In this problem we are going to do the integration of the given integral by the method of integration by substitution.

Complete step-by-step answer:
Integration by substitution is the method where the function inside the integral is assigned another variable of integration.
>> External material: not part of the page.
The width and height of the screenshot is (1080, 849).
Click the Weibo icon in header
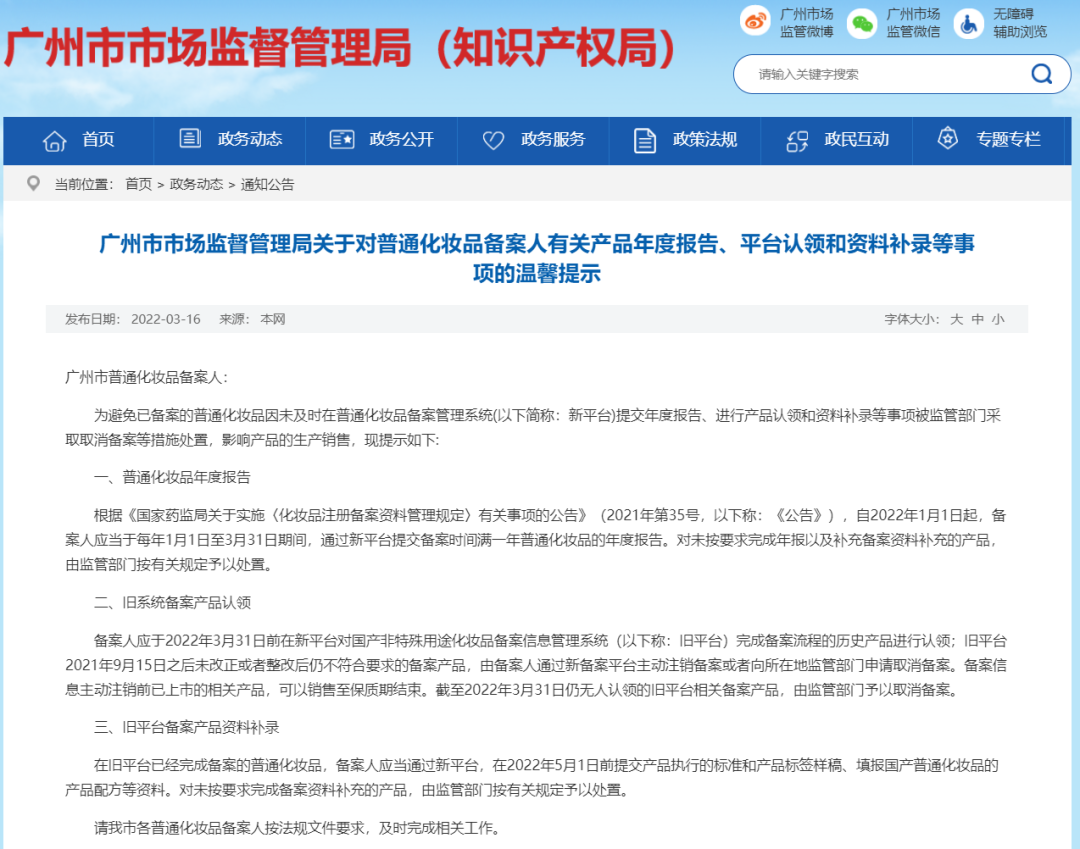755,22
That is we are going to substitute another variable instead of the original function, which makes the integration process much easier.
Given an indefinite integral, we have to find the integral of $\int {{{\sec }^n}x\tan xdx} $.
Consider the integral $\int {{{\sec }^n}x\tan xdx} $, as given below:
$ \Rightarrow \int {{{\sec }^n}x\tan xdx} $
$ \Rightarrow \int {{{\sec }^{n - 1 + 1}}x\tan xdx} $
Here ${\sec ^{n - 1 + 1}}x = {\sec ^{n - 1}}x\sec x$, as expressed below in the integral.
$ \Rightarrow \int {{{\sec }^{n - 1}}x\sec x\tan xdx} $
Applying the integration by substitution method on the integral, as given below:
Let $\sec x = t$ ;
Now differentiate the above equation on both sides, as given below:
$ \Rightarrow \sec x\tan xdx = dt$
Here $\sec x = t$, hence ${\sec ^{n - 1}}x = {t^{n - 1}}$
Now substitute all the above expressions in the integral $\int {{{\sec }^{n - 1}}x\sec x\tan xdx} $, as given below:
$ \Rightarrow \int {{t^{n - 1}}dt} $
$ \Rightarrow \dfrac{{{t^{n - 1 + 1}}}}{{n - 1 + 1}} + c$
$ \Rightarrow \dfrac{{{t^n}}}{n} + c$
Substitute back what the variable $t$ was assigned for $t = \sec x$, as given below:
$ \Rightarrow \dfrac{{{{\sec }^n}x}}{n} + c$
$\therefore \int {{{\sec }^n}x\tan xdx} = \dfrac{{{{\sec }^n}x}}{n} + c$

$\int {{{\sec }^n}x\tan xdx} = \dfrac{{{{\sec }^n}x}}{n} + c$

Note:
Please note that this problem of integration can also be done by the method of integration by parts, which is the integration of the product of two functions which is given by the formula of integration by parts.
Similarly applying this formula to the given integral $\int {{{\sec }^n}x\tan xdx} $, but here the ${f_1}(x) = {\sec ^{n - 2}}x$ and ${f_2}(x) = {\sec ^2}x\tan x$, and proceeding by substitution for $\tan x = t$. Either of the methods give the same final answer.